Rail officials aware of defective door problems prior to fatal accident
Problems with the anti-trap protection system on train doors that led to the fatal accident of a conductor have been known for years according to a recent internal inspection. Over the past five years, rail officials initiated more than 300 maintenance measures.
On Saturday, Jean-Philippe Schmidt, a spokesperson for Swiss Federal Railways (SBB), confirmed to Keystone-SDA that there were 328 interventions to address issues with the anti-trap protection system on doors in the last five years. This means that something had to be replaced, adjusted or fixed on a door around once a week.
This statement was in response to questions raised by an SBB internal inspection of EW IV trains following the death of a conductor due to a door defect in early August.

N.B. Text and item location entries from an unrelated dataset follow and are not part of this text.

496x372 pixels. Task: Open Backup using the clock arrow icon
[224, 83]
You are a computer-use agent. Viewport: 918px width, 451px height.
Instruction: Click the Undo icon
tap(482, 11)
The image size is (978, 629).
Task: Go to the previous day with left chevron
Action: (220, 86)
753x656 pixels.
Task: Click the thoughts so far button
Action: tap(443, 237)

The 54-year-old conductor got trapped in a door and was dragged along by the train as it left Baden station, some 20km west of Zurich.
The inspection revealed 69 doors had safety problems associated with the anti-trap protection system. Schmidt did not comment on whether this represented a higher than normal frequency.
However, Jürg Hurni from the union of transport employees (SEV) finds this distressing. In an interview in the German-language paper Der Bund, Hurni said that “When the SBB is regularly contacted by employees about defects in the anti-trap protection system, there is clearly a pattern.”
He argues that SBB should have shortened the period of time between inspections.
SBB regularly tests the anti-trap protection function every seven to ten days along with a more thorough check every 60 days. Every year, around 2,000 doors are inspected 50 times, which comes to around 100,000 inspections per year, says Schmidt.
The SBB internal inspection took place August 12-28 and included 458 cars with 1,832 doors. According to SBB, all defective doors identified have been repaired or blocked.
An external audit and further investigations are underway. By the end of October, the SBB is expected to release a detailed plan of how to move forward on the matter.